** Data shown follows **
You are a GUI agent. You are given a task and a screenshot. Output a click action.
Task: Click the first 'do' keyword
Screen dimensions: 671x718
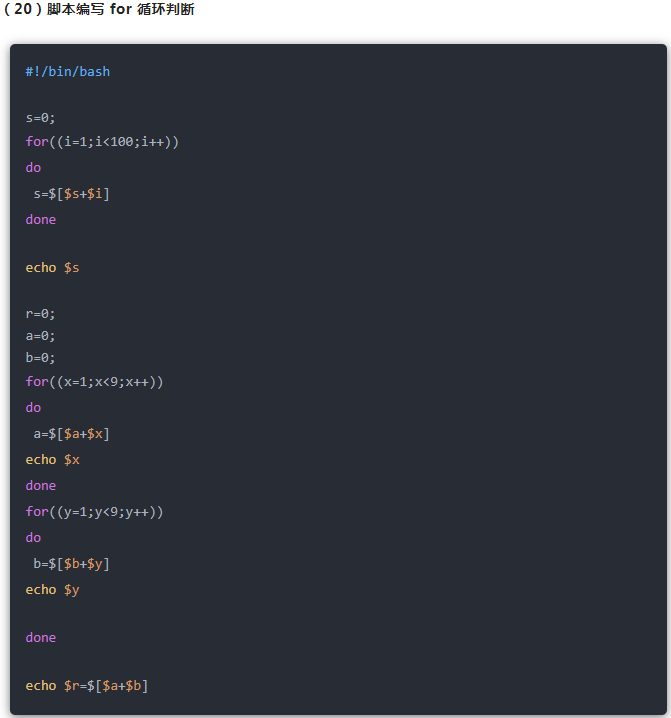click(x=33, y=167)
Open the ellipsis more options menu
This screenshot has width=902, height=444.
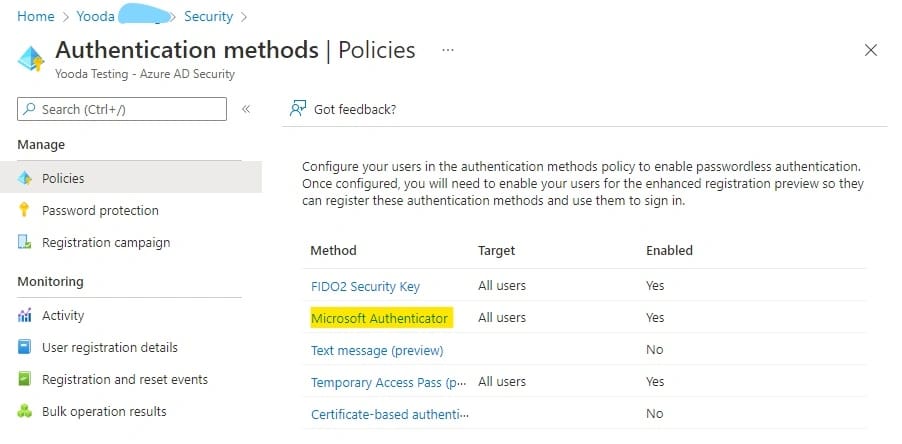tap(447, 50)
** End of Data shown **
Your task -> Output the whole listing again, exactly, without its pictures.

Answer below ->
You are a GUI agent. You are given a task and a screenshot. Output a click action.
Task: Click the first 'do' keyword
Screen dimensions: 671x718
click(x=33, y=167)
Open the ellipsis more options menu
This screenshot has width=902, height=444.
tap(447, 50)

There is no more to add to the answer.